Rabbi Dr. Gershon Cohen, the fifth chancellor at the Jewish Theological Seminary, wrote an article entitled “The Blessing of Assimilation in Jewish History.” He took issue with claims that Jews survived by not changing their names, their language or their dress. We know firsthand that Jews took the names of the people where they lived, whether Alexander after Alexander the Great or the grandson of Judah Maccabee being named John Hyrcanus. We also know that Jews spoke and wrote in Aramaic as well as each of the local languages of the communities in which they lived, reserving Hebrew for the synagogue and for holy books. Gerson Cohen asserted that rather than our success being a result of our separateness, “a frank appraisal of the periods in which Judaism flourished will indicate that not only did a certain amount of assimilation and acculturation not impede Jewish continuity, but that in a profound sense, this assimilation and acculturation was a stimulus to original thinking and expression, a source or renewed vitality.”
Ours is not the first time that Jews have lived in a rich Diaspora community. There was the Golden Age of Spain that produced great Jewish poets, philosophers and legalists, from ibn Gabirol and Judah HaLevi to Maimonides and Nahmanides. While each of these greats was influenced by their surrounding non-Jewish world, none of them lost the importance of their personal Jewish identities. They remained observant Jews committed to the Jewish practices of their days, while being influenced by the thought and scholarship of the non-Jewish world. In contrast, too often today many seek what they consider to be the riches of the secular world while losing sight of their Jewish identities.
Parshat Haazinu admonishes Israel for engaging in worldly comforts without being committed to Jewish practices. The Third Aliyah begins ירכיבהו על במותי ארץ, “He set him atop the highlands, to feast on the yield of the earth; He fed him honey from the stone, and oil from the flinty rock; curd of the herd and milk of the flocks with the best of lambs, and rams of Bashan, and goats, with the finest of the wheat, and red of the grapes was your drink. But Jeshurun grew fat and kicked-you grew fat, gross and coarse-He forgot the G-d who made him and spurned the Rock of his support. They incensed Him with alien things, vexed Him with abominations. They sacrificed to demons, no-gods, gods they had never known, new ones, who came but recently, who did not stir your ancestors’ fears. You neglected the Rock that begot you, forgot the G-d who brought you forth.” Because of the comforts of the Israelites, they forgot G-d, just like the butler in the Joseph story forgot about Joseph after he was released from prison. It is ironic that the term Yeshurun, or “the straightforward one,” is used here, as Israel is being anything but. They are forsaking THE ROCK, G-d, the source of stability in their lives, for the fickle comforts of the moment.
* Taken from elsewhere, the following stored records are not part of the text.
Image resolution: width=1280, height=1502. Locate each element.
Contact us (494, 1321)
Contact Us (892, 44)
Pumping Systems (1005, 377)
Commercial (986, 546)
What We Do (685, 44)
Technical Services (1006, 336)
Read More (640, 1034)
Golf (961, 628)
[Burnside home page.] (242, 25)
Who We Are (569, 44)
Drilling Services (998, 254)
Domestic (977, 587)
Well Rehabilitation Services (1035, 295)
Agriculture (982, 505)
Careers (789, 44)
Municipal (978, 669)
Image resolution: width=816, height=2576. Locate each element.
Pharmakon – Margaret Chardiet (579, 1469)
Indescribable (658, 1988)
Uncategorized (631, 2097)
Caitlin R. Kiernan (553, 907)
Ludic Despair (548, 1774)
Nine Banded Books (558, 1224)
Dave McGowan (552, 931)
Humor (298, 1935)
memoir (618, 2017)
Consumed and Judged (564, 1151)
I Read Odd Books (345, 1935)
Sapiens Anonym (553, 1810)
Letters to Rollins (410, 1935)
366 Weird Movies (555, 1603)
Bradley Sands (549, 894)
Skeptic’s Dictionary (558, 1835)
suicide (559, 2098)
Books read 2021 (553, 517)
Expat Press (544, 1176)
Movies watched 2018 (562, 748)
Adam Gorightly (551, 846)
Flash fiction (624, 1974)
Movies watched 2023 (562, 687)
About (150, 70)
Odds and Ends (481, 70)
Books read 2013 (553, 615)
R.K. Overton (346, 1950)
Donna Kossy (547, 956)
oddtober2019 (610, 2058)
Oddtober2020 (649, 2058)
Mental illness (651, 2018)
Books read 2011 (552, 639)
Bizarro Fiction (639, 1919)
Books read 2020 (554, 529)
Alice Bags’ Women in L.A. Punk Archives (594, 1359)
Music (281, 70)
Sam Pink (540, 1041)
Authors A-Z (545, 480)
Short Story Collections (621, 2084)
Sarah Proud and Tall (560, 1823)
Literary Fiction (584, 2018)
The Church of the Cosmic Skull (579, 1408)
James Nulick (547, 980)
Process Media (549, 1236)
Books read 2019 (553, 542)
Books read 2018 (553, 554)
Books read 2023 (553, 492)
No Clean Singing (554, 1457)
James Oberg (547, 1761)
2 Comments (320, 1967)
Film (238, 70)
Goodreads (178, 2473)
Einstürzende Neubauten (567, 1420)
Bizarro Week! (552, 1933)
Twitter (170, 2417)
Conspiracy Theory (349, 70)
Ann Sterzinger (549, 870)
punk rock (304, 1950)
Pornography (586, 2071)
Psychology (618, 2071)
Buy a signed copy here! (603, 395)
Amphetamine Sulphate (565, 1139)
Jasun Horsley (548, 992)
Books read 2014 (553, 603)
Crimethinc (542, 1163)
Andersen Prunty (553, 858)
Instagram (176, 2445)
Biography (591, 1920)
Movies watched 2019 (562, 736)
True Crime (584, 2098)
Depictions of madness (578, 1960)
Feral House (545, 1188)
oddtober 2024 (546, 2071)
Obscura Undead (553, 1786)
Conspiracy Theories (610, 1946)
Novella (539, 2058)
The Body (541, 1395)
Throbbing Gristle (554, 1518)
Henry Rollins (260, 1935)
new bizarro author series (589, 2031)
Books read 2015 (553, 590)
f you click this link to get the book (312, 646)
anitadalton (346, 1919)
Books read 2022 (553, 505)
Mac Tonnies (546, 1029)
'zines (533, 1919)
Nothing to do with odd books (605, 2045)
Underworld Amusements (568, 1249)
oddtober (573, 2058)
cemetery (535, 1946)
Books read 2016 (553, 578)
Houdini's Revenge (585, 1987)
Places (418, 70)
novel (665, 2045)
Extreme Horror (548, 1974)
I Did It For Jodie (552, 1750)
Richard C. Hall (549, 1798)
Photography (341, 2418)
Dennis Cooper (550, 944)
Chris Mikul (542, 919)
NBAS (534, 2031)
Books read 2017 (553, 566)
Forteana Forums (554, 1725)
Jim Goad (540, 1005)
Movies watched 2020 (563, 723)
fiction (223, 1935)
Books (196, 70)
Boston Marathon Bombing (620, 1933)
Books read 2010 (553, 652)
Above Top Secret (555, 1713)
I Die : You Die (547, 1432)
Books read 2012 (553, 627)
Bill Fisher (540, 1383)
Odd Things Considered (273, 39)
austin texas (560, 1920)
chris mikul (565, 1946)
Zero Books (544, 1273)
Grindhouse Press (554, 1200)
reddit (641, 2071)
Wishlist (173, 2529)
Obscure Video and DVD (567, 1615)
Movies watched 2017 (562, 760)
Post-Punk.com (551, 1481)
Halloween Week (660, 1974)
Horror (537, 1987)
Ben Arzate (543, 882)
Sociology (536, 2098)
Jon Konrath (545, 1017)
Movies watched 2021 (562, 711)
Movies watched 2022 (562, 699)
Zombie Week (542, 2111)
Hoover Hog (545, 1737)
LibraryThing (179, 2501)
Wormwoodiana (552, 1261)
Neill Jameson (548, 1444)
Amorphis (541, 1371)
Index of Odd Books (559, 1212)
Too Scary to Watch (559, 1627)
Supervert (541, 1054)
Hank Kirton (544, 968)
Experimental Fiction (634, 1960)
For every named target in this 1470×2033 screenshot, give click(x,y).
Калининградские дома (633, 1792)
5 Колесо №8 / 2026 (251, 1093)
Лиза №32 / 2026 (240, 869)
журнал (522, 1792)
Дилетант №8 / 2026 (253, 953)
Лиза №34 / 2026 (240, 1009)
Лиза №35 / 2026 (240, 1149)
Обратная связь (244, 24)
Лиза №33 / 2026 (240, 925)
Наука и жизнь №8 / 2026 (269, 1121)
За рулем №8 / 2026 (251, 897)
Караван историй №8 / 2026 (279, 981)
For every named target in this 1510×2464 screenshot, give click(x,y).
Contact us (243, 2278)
Rabbi Shimon in the Midrash asserts that this is not just a few Israelites turning wayward, but rather “the noblest and best amongst you.” In other words, Israel had started off Yashar, on the straightforward, correct path, but upon settling down, they forsook G-d and everything they had learned along the way to redemption in the Promised Land. Even the leaders of the time made this mistake, getting caught up in what the other nations around them were doing rather than keeping their mission to serve G-d at the center of their hearts.
We just completed another High Holiday season, and many have started to “return to normalcy.” The masses have departed the Sanctuary, and the few are here learning about Parshat Hazzinu. We must keep in mind the important lesson of never getting to be too comfortable in society, always holding on to the Torah and our traditions as the guideposts through which we live our lives. Chancellor Cohen was correct that there are blessings of assimilation, of integrating into the larger society. Without it, we wouldn’t have college degrees, worldly professions or contribute to the greater community, let alone watch the Yankees or Mets. At the same time, there’s a danger in assimilating so much that we lose sight of our people, our traditions and of G-d. Like most things in Conservative Judaism, we need to find the balance between living authentic, observant Jewish lives while not isolating ourselves from others. We need the balance between celebrating the blessings that America has brought us without being so comfortable as Americans that we lose the value of our Judaism. In 5777, let us strive to not grow complacent and oversaturated but rather continue to grow and develop in our Jewish observances and Jewish learning. Ken Yhi Ratzon, may it be our will to do so.
 Gerson Cohen, “The Blessings of Assimilation in Jewish History,” in Jewish History and Jewish Destiny (New York: JTS Press, 1997), 151.
 Eg. Judah HaLevi was influenced by the Arabic poet Ghazali; Maimonides’ philosophy in Guide to the Perplexed was influenced by Aristotle.